* REQUIREMENT
Every entry should appear in your answer exactly as it does here.

* DATA SHOWN
"""

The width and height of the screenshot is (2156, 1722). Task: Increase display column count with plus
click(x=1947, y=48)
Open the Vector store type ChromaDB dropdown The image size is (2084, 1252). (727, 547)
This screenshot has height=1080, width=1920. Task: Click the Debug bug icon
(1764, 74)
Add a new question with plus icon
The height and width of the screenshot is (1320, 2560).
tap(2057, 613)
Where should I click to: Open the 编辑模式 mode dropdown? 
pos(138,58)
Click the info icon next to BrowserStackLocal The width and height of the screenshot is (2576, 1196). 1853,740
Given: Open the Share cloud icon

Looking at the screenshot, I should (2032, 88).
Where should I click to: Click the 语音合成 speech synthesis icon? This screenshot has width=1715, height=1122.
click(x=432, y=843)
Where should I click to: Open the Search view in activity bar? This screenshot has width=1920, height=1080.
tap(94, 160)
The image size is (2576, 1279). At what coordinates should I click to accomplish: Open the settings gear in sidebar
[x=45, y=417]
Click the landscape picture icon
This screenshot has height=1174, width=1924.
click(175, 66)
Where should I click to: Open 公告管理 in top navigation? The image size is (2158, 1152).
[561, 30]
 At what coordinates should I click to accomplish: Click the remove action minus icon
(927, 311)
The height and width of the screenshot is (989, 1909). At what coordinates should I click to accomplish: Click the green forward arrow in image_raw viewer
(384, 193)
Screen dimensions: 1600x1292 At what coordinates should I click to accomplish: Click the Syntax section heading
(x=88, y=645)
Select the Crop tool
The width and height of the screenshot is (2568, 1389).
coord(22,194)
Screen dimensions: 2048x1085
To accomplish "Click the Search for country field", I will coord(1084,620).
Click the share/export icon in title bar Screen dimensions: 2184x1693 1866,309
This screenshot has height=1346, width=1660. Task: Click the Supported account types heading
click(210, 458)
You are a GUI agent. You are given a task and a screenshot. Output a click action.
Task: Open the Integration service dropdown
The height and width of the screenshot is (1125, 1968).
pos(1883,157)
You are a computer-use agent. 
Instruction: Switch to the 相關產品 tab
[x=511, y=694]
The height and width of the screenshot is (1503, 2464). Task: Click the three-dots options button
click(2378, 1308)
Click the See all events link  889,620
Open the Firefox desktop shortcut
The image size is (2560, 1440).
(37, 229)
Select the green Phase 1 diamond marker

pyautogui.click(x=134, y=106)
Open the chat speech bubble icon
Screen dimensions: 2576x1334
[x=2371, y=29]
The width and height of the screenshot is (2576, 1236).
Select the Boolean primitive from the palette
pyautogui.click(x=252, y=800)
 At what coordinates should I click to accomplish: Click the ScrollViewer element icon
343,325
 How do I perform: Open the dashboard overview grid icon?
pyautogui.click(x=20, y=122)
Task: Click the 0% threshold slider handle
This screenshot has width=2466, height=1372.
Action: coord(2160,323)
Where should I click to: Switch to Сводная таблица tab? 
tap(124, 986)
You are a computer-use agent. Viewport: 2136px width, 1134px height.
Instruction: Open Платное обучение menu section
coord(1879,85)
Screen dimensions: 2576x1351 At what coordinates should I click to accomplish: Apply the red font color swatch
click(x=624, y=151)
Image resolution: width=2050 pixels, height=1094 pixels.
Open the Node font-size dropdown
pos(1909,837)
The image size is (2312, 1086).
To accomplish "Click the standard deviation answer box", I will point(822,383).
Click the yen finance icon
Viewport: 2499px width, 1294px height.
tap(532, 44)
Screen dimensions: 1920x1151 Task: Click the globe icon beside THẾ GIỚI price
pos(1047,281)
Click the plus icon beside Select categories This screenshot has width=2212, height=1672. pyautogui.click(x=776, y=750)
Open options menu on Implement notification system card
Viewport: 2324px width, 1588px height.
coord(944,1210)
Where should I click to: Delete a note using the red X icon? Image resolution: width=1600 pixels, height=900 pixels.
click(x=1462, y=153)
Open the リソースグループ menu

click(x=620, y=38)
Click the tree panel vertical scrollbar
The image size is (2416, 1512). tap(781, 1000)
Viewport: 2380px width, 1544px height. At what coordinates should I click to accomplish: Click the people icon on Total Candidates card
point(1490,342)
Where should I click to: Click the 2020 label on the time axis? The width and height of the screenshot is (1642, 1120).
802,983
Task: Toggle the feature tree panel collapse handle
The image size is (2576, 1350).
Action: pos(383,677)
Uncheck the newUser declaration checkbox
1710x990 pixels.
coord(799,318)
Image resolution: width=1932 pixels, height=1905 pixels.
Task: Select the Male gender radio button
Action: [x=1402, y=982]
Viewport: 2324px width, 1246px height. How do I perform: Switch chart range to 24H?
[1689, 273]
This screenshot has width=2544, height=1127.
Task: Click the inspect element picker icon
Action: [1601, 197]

"""

* COMPLETED TASK
The width and height of the screenshot is (2156, 1722). Task: Increase display column count with plus
click(x=1947, y=48)
Open the Vector store type ChromaDB dropdown The image size is (2084, 1252). (727, 547)
This screenshot has height=1080, width=1920. Task: Click the Debug bug icon
(1764, 74)
Add a new question with plus icon
The height and width of the screenshot is (1320, 2560).
tap(2057, 613)
Where should I click to: Open the 编辑模式 mode dropdown? 
pos(138,58)
Click the info icon next to BrowserStackLocal The width and height of the screenshot is (2576, 1196). 1853,740
Given: Open the Share cloud icon

Looking at the screenshot, I should (2032, 88).
Where should I click to: Click the 语音合成 speech synthesis icon? This screenshot has width=1715, height=1122.
click(x=432, y=843)
Where should I click to: Open the Search view in activity bar? This screenshot has width=1920, height=1080.
tap(94, 160)
The image size is (2576, 1279). At what coordinates should I click to accomplish: Open the settings gear in sidebar
[x=45, y=417]
Click the landscape picture icon
This screenshot has height=1174, width=1924.
click(175, 66)
Where should I click to: Open 公告管理 in top navigation? The image size is (2158, 1152).
[561, 30]
 At what coordinates should I click to accomplish: Click the remove action minus icon
(927, 311)
The height and width of the screenshot is (989, 1909). At what coordinates should I click to accomplish: Click the green forward arrow in image_raw viewer
(384, 193)
Screen dimensions: 1600x1292 At what coordinates should I click to accomplish: Click the Syntax section heading
(x=88, y=645)
Select the Crop tool
The width and height of the screenshot is (2568, 1389).
coord(22,194)
Screen dimensions: 2048x1085
To accomplish "Click the Search for country field", I will coord(1084,620).
Click the share/export icon in title bar Screen dimensions: 2184x1693 1866,309
This screenshot has height=1346, width=1660. Task: Click the Supported account types heading
click(210, 458)
You are a GUI agent. You are given a task and a screenshot. Output a click action.
Task: Open the Integration service dropdown
The height and width of the screenshot is (1125, 1968).
pos(1883,157)
You are a computer-use agent. 
Instruction: Switch to the 相關產品 tab
[x=511, y=694]
The height and width of the screenshot is (1503, 2464). Task: Click the three-dots options button
click(2378, 1308)
Click the See all events link  889,620
Open the Firefox desktop shortcut
The image size is (2560, 1440).
(37, 229)
Select the green Phase 1 diamond marker

pyautogui.click(x=134, y=106)
Open the chat speech bubble icon
Screen dimensions: 2576x1334
[x=2371, y=29]
The width and height of the screenshot is (2576, 1236).
Select the Boolean primitive from the palette
pyautogui.click(x=252, y=800)
 At what coordinates should I click to accomplish: Click the ScrollViewer element icon
343,325
 How do I perform: Open the dashboard overview grid icon?
pyautogui.click(x=20, y=122)
Task: Click the 0% threshold slider handle
This screenshot has width=2466, height=1372.
Action: coord(2160,323)
Where should I click to: Switch to Сводная таблица tab? 
tap(124, 986)
You are a computer-use agent. Viewport: 2136px width, 1134px height.
Instruction: Open Платное обучение menu section
coord(1879,85)
Screen dimensions: 2576x1351 At what coordinates should I click to accomplish: Apply the red font color swatch
click(x=624, y=151)
Image resolution: width=2050 pixels, height=1094 pixels.
Open the Node font-size dropdown
pos(1909,837)
The image size is (2312, 1086).
To accomplish "Click the standard deviation answer box", I will point(822,383).
Click the yen finance icon
Viewport: 2499px width, 1294px height.
tap(532, 44)
Screen dimensions: 1920x1151 Task: Click the globe icon beside THẾ GIỚI price
pos(1047,281)
Click the plus icon beside Select categories This screenshot has width=2212, height=1672. pyautogui.click(x=776, y=750)
Open options menu on Implement notification system card
Viewport: 2324px width, 1588px height.
coord(944,1210)
Where should I click to: Delete a note using the red X icon? Image resolution: width=1600 pixels, height=900 pixels.
click(x=1462, y=153)
Open the リソースグループ menu

click(x=620, y=38)
Click the tree panel vertical scrollbar
The image size is (2416, 1512). tap(781, 1000)
Viewport: 2380px width, 1544px height. At what coordinates should I click to accomplish: Click the people icon on Total Candidates card
point(1490,342)
Where should I click to: Click the 2020 label on the time axis? The width and height of the screenshot is (1642, 1120).
802,983
Task: Toggle the feature tree panel collapse handle
The image size is (2576, 1350).
Action: pos(383,677)
Uncheck the newUser declaration checkbox
1710x990 pixels.
coord(799,318)
Image resolution: width=1932 pixels, height=1905 pixels.
Task: Select the Male gender radio button
Action: [x=1402, y=982]
Viewport: 2324px width, 1246px height. How do I perform: Switch chart range to 24H?
[1689, 273]
This screenshot has width=2544, height=1127.
Task: Click the inspect element picker icon
Action: [1601, 197]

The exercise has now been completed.